» **Directive**
Retype the records beginning with the line that contains "Where should I click to: Click reviewer" and continuing through the line that contains "Click the minimize-to-tray", both lines included.

++++++++++++++++++++

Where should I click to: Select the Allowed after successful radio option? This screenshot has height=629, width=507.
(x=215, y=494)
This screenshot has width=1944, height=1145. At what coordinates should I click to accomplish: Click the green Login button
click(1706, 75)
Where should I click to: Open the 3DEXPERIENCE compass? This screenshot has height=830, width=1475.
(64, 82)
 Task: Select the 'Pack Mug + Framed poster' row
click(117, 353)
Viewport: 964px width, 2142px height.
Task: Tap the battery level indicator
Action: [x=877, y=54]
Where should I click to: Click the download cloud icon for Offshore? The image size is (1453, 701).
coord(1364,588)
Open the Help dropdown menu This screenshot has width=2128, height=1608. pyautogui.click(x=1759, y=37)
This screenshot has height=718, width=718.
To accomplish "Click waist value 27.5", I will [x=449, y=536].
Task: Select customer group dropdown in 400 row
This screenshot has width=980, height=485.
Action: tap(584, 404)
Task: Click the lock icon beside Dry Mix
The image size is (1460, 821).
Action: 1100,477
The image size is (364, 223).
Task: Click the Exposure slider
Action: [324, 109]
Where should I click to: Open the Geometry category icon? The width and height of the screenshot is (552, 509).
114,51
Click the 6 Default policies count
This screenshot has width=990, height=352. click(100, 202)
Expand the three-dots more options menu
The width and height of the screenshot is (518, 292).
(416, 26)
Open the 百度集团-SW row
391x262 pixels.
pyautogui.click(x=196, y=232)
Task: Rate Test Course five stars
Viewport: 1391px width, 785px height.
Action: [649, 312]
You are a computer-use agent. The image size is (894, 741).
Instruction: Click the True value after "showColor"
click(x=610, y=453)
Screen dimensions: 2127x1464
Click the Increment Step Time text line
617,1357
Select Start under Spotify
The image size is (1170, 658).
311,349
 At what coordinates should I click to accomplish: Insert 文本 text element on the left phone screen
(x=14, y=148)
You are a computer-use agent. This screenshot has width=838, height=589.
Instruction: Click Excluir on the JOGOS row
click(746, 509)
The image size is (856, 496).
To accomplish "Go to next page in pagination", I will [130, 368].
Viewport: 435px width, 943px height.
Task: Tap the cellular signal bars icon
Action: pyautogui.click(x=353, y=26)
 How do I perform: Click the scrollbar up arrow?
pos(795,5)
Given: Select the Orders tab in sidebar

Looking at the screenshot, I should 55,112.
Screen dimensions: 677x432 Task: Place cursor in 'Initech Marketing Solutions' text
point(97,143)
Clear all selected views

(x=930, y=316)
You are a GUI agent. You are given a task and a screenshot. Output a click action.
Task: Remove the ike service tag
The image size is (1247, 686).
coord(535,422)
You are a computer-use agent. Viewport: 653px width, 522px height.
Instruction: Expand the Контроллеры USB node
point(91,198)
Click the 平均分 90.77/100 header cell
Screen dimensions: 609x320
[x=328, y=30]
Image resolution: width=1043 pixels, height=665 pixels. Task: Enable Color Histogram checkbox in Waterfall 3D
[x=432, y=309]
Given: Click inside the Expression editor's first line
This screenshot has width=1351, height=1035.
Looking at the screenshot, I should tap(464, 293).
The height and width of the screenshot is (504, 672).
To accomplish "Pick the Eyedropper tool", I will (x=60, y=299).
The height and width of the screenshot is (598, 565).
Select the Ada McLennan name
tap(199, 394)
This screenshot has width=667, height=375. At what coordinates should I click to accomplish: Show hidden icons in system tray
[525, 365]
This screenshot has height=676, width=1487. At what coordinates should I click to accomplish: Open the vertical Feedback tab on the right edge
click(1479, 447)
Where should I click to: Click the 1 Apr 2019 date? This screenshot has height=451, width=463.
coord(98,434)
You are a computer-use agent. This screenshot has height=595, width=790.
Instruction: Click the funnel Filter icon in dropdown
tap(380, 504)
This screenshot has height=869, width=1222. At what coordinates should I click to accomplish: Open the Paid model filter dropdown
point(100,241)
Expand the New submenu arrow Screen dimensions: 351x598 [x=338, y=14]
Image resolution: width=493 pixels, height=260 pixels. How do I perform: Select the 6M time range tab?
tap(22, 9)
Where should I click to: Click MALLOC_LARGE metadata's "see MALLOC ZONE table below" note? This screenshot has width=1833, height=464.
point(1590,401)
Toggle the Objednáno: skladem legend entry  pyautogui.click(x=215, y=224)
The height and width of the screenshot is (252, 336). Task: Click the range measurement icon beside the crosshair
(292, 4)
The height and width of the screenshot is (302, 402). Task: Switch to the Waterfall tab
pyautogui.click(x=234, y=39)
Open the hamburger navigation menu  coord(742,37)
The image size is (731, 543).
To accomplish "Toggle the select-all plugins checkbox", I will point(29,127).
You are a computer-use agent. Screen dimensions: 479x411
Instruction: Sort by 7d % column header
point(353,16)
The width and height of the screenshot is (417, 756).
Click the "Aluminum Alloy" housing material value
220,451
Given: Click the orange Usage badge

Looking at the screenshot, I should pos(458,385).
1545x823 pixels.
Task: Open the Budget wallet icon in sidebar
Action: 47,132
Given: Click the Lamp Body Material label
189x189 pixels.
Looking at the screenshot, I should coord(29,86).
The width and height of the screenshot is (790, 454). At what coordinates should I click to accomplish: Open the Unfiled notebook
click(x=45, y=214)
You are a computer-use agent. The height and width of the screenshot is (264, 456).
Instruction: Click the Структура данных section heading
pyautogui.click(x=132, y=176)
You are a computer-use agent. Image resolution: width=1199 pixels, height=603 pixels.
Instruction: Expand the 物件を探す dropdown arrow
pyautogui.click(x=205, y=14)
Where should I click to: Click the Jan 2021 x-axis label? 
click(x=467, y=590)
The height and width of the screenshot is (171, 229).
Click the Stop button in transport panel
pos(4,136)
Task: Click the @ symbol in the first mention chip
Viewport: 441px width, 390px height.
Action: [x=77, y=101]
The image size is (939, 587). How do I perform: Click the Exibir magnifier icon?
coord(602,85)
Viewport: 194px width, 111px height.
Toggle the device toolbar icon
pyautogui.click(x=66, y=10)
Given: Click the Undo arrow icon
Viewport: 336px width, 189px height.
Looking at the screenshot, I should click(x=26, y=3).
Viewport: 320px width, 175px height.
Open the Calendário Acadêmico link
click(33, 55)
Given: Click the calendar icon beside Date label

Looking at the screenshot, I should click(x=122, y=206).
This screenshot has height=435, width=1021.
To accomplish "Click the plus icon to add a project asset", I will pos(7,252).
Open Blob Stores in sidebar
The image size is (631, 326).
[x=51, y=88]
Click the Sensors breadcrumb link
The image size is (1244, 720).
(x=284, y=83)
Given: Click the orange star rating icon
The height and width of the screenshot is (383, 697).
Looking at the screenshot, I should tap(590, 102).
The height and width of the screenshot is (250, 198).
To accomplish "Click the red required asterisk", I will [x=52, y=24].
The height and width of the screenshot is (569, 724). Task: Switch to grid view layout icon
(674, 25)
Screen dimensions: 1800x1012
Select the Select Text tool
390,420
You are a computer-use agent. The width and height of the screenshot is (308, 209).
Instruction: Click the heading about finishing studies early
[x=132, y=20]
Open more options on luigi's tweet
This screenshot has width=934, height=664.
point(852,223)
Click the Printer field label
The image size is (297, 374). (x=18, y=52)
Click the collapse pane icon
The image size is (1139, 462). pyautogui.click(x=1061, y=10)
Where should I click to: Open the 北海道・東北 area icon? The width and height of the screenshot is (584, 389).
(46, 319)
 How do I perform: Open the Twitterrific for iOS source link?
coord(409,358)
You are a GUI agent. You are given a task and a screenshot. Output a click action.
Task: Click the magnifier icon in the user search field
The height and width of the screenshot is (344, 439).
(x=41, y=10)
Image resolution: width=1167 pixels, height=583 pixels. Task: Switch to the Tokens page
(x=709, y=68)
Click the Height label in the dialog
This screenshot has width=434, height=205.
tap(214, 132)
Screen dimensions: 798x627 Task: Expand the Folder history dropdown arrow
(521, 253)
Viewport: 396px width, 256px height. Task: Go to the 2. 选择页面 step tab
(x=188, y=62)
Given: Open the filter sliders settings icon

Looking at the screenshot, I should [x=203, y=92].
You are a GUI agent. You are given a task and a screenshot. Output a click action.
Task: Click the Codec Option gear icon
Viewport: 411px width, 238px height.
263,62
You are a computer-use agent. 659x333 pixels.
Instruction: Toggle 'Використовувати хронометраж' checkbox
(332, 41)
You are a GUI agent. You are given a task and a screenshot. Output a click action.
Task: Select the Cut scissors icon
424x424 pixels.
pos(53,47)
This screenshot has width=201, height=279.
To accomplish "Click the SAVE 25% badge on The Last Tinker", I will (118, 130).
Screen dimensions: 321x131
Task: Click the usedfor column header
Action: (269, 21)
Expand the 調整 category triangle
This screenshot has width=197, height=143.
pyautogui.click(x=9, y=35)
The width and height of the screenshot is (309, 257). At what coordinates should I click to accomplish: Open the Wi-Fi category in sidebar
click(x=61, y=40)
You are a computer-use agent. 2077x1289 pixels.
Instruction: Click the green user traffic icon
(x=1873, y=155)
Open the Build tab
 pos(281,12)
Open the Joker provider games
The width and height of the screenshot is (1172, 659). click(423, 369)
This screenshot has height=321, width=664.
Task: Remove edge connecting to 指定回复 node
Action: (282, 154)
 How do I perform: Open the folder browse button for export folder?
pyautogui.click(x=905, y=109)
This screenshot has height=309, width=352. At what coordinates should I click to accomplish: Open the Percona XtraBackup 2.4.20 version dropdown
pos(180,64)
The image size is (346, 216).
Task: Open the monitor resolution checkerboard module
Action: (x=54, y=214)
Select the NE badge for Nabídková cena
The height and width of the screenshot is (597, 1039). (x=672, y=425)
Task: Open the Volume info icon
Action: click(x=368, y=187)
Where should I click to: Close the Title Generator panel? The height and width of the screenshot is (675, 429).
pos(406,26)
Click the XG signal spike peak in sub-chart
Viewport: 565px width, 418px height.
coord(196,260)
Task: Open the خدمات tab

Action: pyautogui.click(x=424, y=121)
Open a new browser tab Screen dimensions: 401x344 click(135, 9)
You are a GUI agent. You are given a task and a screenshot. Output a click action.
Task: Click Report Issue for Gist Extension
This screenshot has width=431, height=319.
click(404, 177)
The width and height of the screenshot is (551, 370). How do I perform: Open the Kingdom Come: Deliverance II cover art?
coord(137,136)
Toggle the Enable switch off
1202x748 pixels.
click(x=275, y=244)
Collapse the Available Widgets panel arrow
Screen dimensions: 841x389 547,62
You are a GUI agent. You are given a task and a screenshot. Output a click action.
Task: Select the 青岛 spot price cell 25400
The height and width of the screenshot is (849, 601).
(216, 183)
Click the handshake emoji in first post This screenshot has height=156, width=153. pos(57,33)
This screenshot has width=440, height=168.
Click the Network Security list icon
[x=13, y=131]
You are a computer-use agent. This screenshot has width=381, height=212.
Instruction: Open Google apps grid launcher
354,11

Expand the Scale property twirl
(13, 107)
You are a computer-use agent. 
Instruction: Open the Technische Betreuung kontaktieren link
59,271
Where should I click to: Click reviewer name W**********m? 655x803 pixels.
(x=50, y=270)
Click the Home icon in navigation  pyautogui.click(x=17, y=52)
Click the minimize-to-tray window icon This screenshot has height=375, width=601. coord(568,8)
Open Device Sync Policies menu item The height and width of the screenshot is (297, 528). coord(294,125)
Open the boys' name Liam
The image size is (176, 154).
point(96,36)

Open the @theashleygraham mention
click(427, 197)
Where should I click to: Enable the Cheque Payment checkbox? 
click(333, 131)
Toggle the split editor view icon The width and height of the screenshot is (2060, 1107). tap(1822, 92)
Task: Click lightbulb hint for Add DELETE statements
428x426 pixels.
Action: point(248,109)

++++++++++++++++++++

» **Task answer**
Where should I click to: Click reviewer name W**********m? 655x803 pixels.
(x=50, y=270)
Click the Home icon in navigation  pyautogui.click(x=17, y=52)
Click the minimize-to-tray window icon This screenshot has height=375, width=601. coord(568,8)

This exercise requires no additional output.